I also picked a couple clogged pores & 3 more white heads (including that one again that was still bothering me). I am not sure whether doing that exceeded 5 minutes -- my guess is that it was right around five minutes... (I did look at my watch when I stopped, and the last time I had looked at it was 15 minutes before.... when I was still out in the yard & hadn't come in or gone to the mirror yet...so I KNOW it was under 15 minutes, but I think it was closer to 5) In fact, what stopped my was the thought "I am going to exceed 5 minutes & I'm going to miss my goals & I'm going to have to report this -- I don't want to report a big setback." It's kind of strange -- that ... I don't know what to call it -- shamefulness of possibly failing -- is what stopped me. It helped my see that forcing myself to document & share with others every pick does discourage me from picking -- and I also stopped because in a way I am tired of documenting/ tracking/sharing every pick.... and I thought "the sooner I meet my goals for 4 weeks, the sooner I will try easing up on the precise monitoring"
So -- whether it was 6 or 7 minutes or 4 or 5, I am going to consider it a Success -- because I stopped, went out for a walk, didn't do anything damaging, and my goals process was the "rescue rope" that I used to get away from the mirror... So if I can manage a ZT day today, I will consider the week overall a success & move onto next week's goals.

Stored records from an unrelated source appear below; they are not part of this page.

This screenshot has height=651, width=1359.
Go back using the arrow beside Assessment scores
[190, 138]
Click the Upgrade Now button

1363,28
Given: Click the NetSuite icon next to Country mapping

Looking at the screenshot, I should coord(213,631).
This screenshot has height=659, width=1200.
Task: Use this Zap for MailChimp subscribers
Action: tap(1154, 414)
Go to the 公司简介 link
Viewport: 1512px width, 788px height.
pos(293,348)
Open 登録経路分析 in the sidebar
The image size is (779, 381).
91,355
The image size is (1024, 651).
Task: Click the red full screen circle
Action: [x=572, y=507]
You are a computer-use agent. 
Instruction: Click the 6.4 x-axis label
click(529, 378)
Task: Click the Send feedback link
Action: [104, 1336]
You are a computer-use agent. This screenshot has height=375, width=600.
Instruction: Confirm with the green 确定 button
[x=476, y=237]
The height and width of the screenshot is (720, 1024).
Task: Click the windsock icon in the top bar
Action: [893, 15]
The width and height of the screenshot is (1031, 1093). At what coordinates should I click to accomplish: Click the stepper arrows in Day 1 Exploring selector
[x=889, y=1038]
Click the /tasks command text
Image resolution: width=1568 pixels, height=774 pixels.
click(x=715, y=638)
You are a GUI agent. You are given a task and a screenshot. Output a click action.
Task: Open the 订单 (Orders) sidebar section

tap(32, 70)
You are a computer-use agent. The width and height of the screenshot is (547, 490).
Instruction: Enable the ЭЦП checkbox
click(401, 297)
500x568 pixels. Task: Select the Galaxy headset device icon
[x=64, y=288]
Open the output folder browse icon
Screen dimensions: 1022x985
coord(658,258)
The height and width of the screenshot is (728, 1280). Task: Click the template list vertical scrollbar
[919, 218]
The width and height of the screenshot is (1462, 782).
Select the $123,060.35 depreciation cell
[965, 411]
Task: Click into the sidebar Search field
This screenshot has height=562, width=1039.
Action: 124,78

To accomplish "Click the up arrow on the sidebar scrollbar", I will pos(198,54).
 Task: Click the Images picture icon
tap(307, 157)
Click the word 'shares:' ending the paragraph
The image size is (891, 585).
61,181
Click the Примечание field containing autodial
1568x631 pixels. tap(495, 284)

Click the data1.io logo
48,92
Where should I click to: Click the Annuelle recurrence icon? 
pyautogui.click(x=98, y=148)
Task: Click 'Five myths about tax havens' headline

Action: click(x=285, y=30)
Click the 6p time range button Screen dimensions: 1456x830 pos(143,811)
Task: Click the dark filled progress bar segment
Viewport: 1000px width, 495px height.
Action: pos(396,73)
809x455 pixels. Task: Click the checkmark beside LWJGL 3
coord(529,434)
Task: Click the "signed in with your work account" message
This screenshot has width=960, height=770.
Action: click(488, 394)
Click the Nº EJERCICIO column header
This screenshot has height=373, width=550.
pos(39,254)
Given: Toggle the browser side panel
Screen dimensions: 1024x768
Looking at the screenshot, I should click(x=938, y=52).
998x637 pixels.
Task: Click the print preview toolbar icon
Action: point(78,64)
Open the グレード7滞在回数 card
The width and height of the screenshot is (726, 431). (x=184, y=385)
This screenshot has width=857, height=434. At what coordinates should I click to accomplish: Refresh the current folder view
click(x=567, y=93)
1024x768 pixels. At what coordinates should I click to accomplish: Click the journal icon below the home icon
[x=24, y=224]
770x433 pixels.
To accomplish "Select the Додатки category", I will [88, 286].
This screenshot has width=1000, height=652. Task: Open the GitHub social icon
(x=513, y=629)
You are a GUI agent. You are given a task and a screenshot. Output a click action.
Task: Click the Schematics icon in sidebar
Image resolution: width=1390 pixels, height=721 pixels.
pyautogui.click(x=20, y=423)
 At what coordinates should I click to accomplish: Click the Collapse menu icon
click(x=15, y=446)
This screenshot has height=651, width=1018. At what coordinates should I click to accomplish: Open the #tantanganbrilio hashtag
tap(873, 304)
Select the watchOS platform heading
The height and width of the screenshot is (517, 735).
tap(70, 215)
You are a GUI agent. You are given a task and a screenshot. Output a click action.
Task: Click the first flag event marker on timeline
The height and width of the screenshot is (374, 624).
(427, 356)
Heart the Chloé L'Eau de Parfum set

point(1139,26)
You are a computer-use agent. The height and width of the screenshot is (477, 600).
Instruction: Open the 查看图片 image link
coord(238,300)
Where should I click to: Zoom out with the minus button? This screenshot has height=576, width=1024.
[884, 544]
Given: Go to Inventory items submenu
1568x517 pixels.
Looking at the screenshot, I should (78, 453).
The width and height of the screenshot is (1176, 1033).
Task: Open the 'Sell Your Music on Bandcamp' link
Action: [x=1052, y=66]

Another little thought I've been having lately- it is clear that it is a lot easier not to pick when I am busy, out, away, etc. and that I am most at risk for picking when I am home alone --- yet, I CRAVE alone-time, and I don't want to give up time home alone, because that me-time feeling is kind of what I think I sometimes get or look for from picking ... I'm not sure if this is making sense in words. It's just that it seems a little ironic, or paradoxical or something. I guess what I'm thinking is that if I totally deprived myself of home-alone time, in order to avoid picking-temptation, then the need for alone-time would build up & that is sometimes what feeds the picking urge. However, I am not sure how to get the "cycle" to work the other way -- where I am getting enough satisfying alone/reflection time that I don't feel the need to have picking time, yet I am not tempted by the alone time. I guess the way is just resisting, practicing.
I am home alone today, I don't feel tempted, but perhaps I'll cover the mirror for good measure - like a prevention-gift to myself.
The other thought - yesterday, when I almost got sucked into picking ... I knew I had the rest of the evening & today off -- there are many things I want to do... I've been feeling like I would like a lot of time to sort of organize personal projects, life-goals, creative writing, etc... I have the overall sense that I am not living up to my potential -- creative potential.... but I am also afraid to try to do so & to discover that it is not in me... that I cannot generate things that others are interested in reading or seeing. So, last night I realized or remembered that another role for picking for me is a way to "sabotage" myself. Bring up another issue/ problem to deal with that inhibits me from really trying to focus on the things that I would most like to tend to....(but am scared of failing if I do).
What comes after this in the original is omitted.